> **Selected text**:
Ray Tracer Question

I think its defuse lightning I am doing.

Here is the code for it:

 // We have now looped through all the spheres in the scene and found
			// the closest one
			// Find the color of it
			if ( closestSphere != -1 )
			{

				//std::cout << closesSphereDistance << std::endl;
				
				float r, g, b = 0;
				
				// Check which if there is a light affecting the sphere
				for (int currentLight = 0; currentLight <= thisScene.getAmountOfObjects(); currentLight++)
				{
					Vector3D sphereRayIntersection;
					Point rayOrg = currentRay.getOrigin();
					
					// Add the start point of the ray and the direction of the sphere together
					// and mult. it with the distance to closest sphere
					sphereRayIntersection = currentRay.getDirection();
					sphereRayIntersection.setX(rayOrg.getX() + (sphereRayIntersection.getX() * closesSphereDistance ));
					sphereRayIntersection.setY(rayOrg.getY() + (sphereRayIntersection.getY() * closesSphereDistance ));
					sphereRayIntersection.setZ(rayOrg.getZ() + (sphereRayIntersection.getZ() * closesSphereDistance ));
					
					
					// Find the normal to the sphere at point of intersection
					Sphere thisSphere = thisScene.getSphere(closestSphere);
					Vector3D normal;
					float oneOverRadius = 1/thisSphere.getRadius();
					
					normal = sphereRayIntersection - thisSphere.getPosition();
					normal.scale(oneOverRadius);
					
					normal.normalize();
					
					// Get the light direction
					Vector3D lightDir;
					
					Sphere thisLight = thisScene.getLight(currentLight);
					lightDir = thisLight.getPosition() - sphereRayIntersection;
									 
					lightDir.normalize();
   
					// Find light coefficient
					float lightCoef = AbsDot(lightDir,normal);
					if (lightCoef < 0)

> **Raw data**:
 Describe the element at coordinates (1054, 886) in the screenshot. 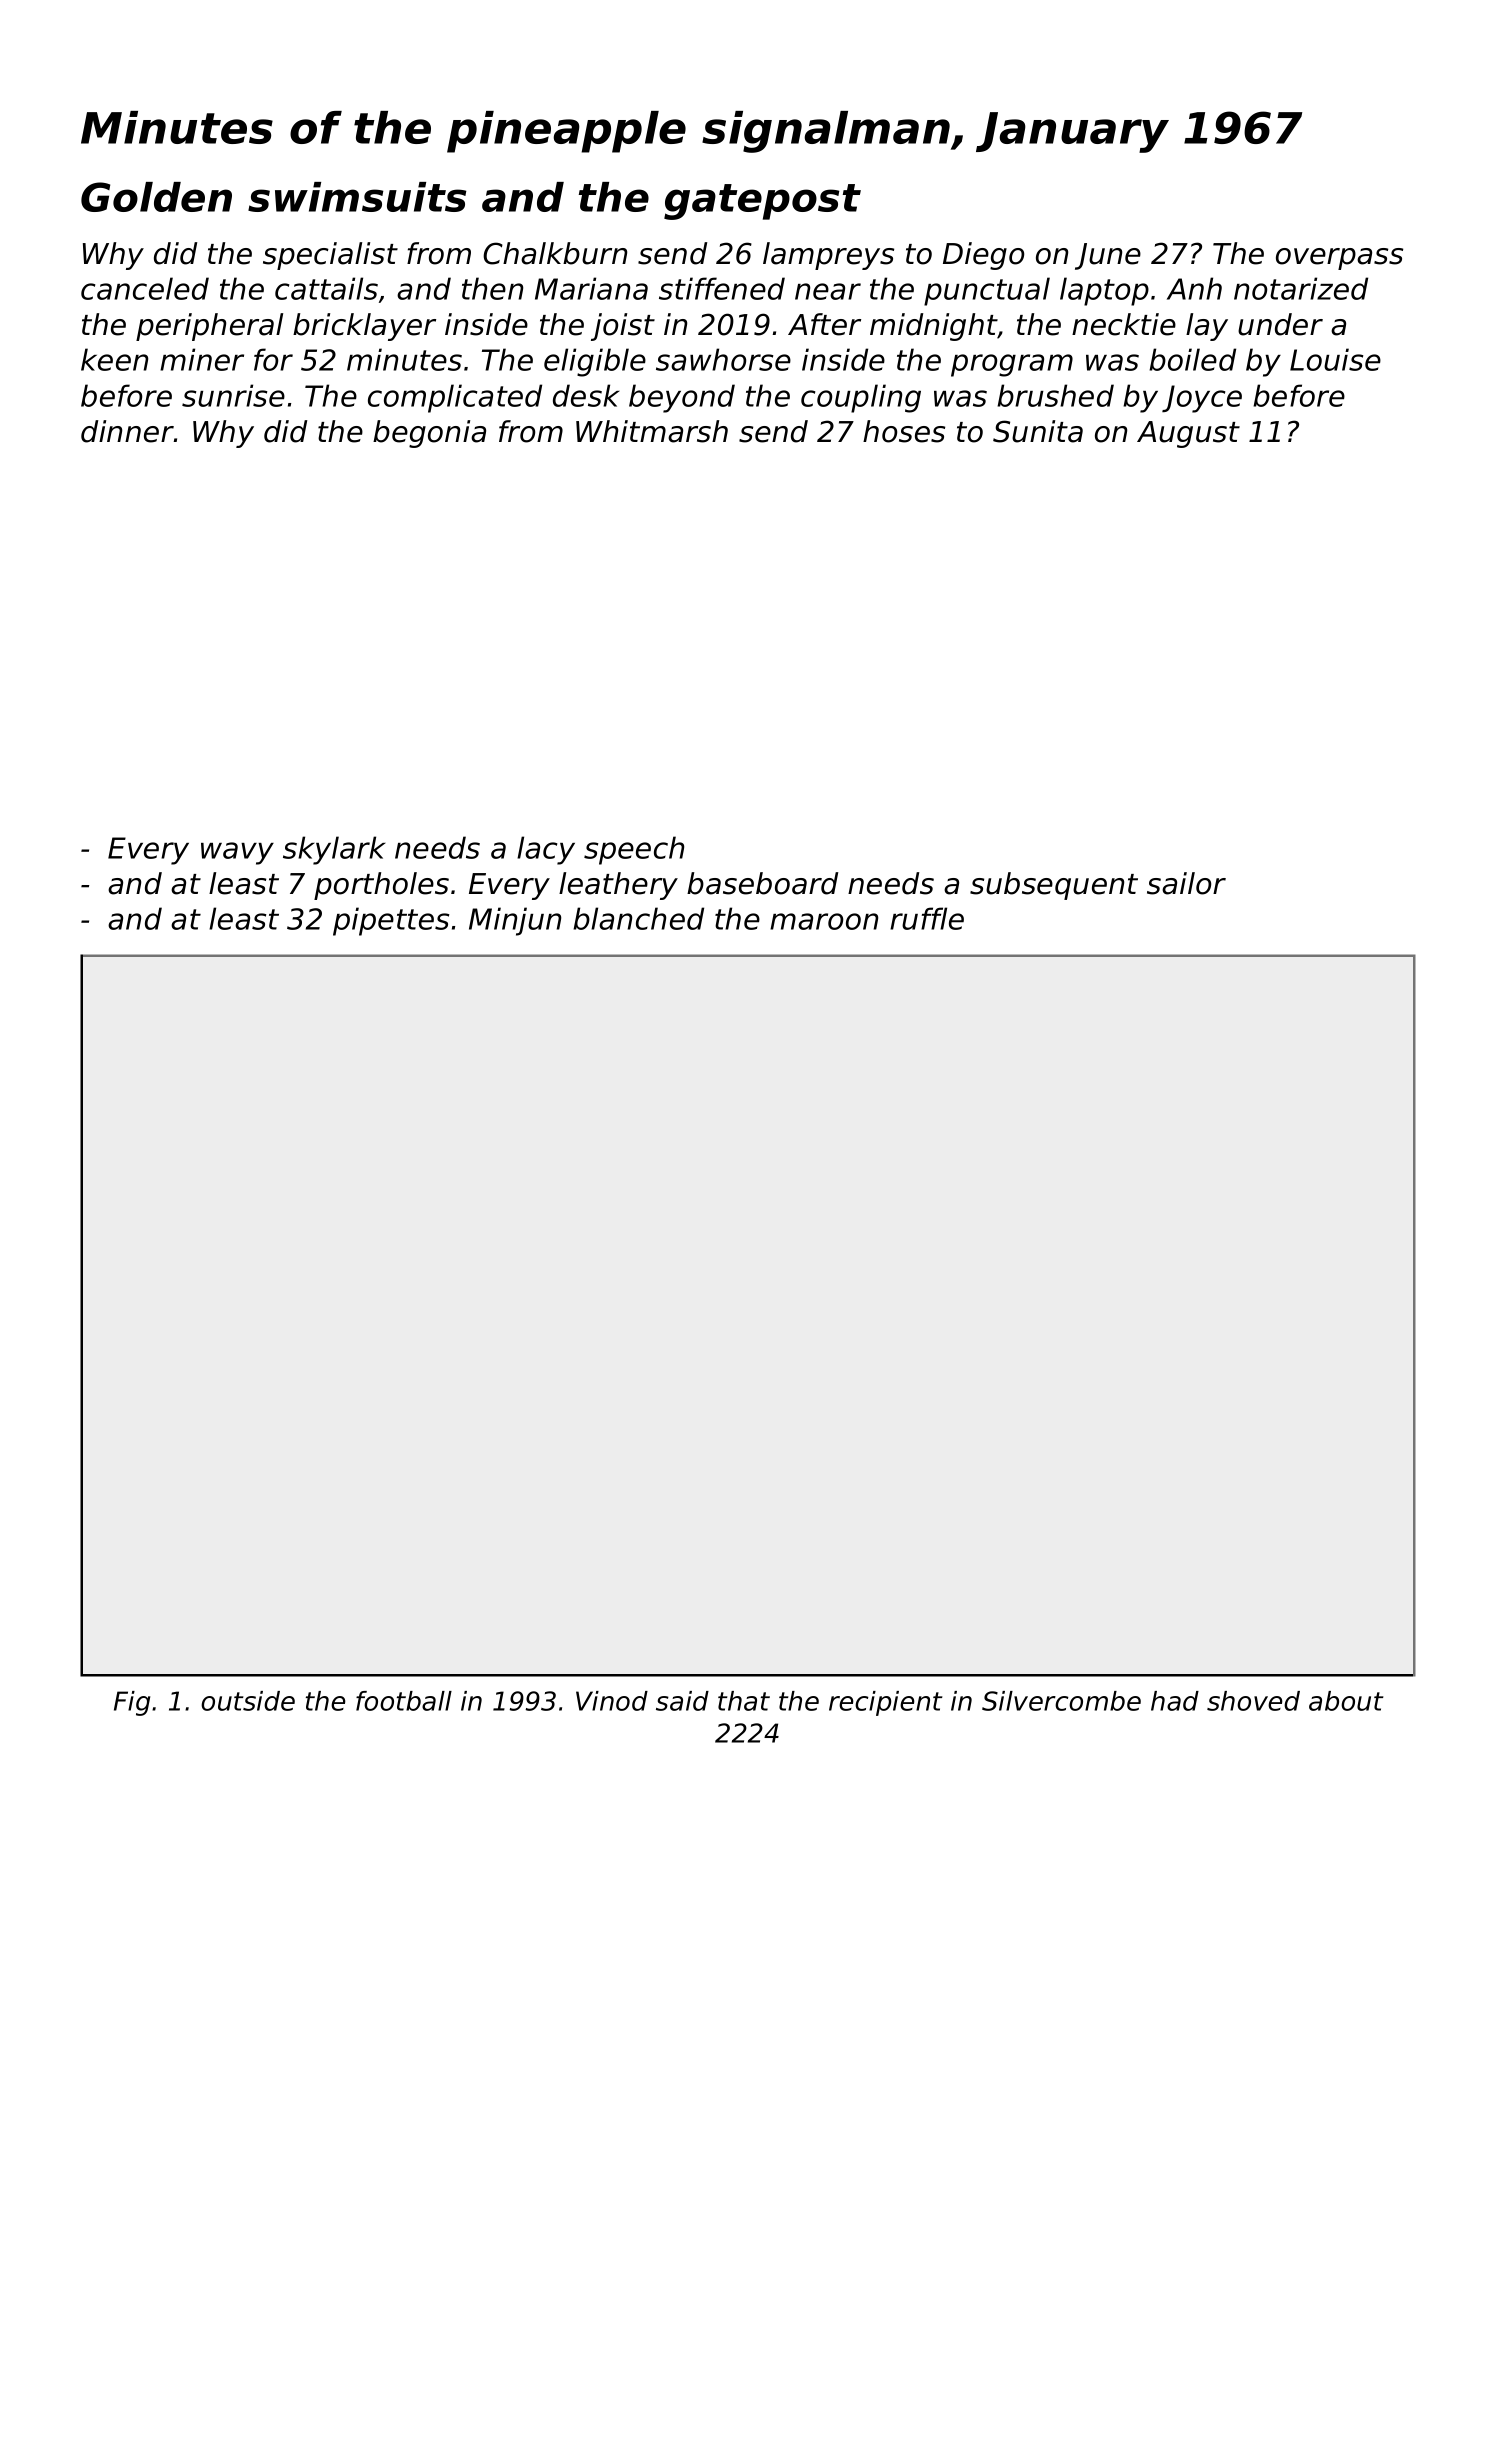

> **Problems and tasks**:
**A)** Transcribe the ray tracer post from "Here is the" to "closestSphere != -1 )".
**B)** Pick up the ray tracer post where it stops and keep it going.
The data is not needed for anything asked here.

> **Answers per task**:
**A)**
Here is the code for it:

 // We have now looped through all the spheres in the scene and found
			// the closest one
			// Find the color of it
			if ( closestSphere != -1 )

**B)**
					   lightCoef = 0;
					   
					
					// Get the color of the light and how much it affects the sphere
					Material thisMaterial = thisLight.getMaterial();
					
					float lightR = thisMaterial.getR() * lightCoef;
					float lightG = thisMaterial.getG() * lightCoef;
					float lightB = thisMaterial.getB() * lightCoef;
					
					
					// Add the effect of the light to the color of the sphere
					Material sphereColor = thisSphere.getMaterial();
					
					 r = ((sphereColor.getR() * lightR) / 255 );
					 g = ((sphereColor.getG() * lightG) / 255);
					 b = ((sphereColor.getB() * lightB) / 255);
					 
					 
					
					// Make sure that the color is not higher than 255
					if (r > 255)
					   r = 255;
					if (g > 255)
					   g = 255;
					if (b > 255)
					   b = 255;
					   
					   //std::cout << r << "," << g << "," << b << std::endl;
				}
					   
				// Assign the color to the pixel
				int colorR = r;
				int colorG = g;
				int colorB = b;
				
				colorBuffer[arrayTracer + 0] = colorR;
				colorBuffer[arrayTracer + 1] = colorG;
				colorBuffer[arrayTracer + 2] = colorB;
				
			}   

Going to do some reading today on the topic of adding light, as I am not 100% sure how its done.

Ok, I have given up the code posted above and decided to try the algorithm from an other tutorialinsted.

I find the code in that tutorial kind of confusing as the variable names and commenst are weird. So I have rewriten it in my own words insted. Is this right?

I am not sure what everything here does, as my math knowledge is kind of limited (going to cover this next year ) so I was wondering if someone could comment in a bit or something to give me a clue of what is going one.

Kind of feeling like I am flooding the forum here:p When you are tierdof me, just ask me to shut up

for(each light in the scene)
{
		 // dist = the distance between the ray.org and the intersectionPoint
		 Vector lenght = Sphere.position - (ray.org + ray.dir * dist)
		 Normalize(lenght)
		 
		 Vector normal = Normal(ray.org + ray.dir + dist)
		 
		 dotProduct = Dot(normal, light)
		 if(dotPoroduct > 0)
		 {
			 DiffuseColor = dotPoroduct * sphere.diffuseValue
			 finalColor += DiffuseColor * sphere.color * lightColor
		 }
}

Please keep posting.

This seems almost correct.

for (each light)
{
Vector Normal = intersection_pt - sphere.position;

Normal.normalize(); // normalize the normal

Vector LightDir = light.position - intersection_pt;

LightDir.normalize(); // normalize the light vector

float dot = clamp(0, 1, Dot(Normal, LightDir));

finalColor += dot * sphere.diffuseValue (this is a scalar value to increase the diffuse effect) * sphere.color * lightColor;

}

for (each light)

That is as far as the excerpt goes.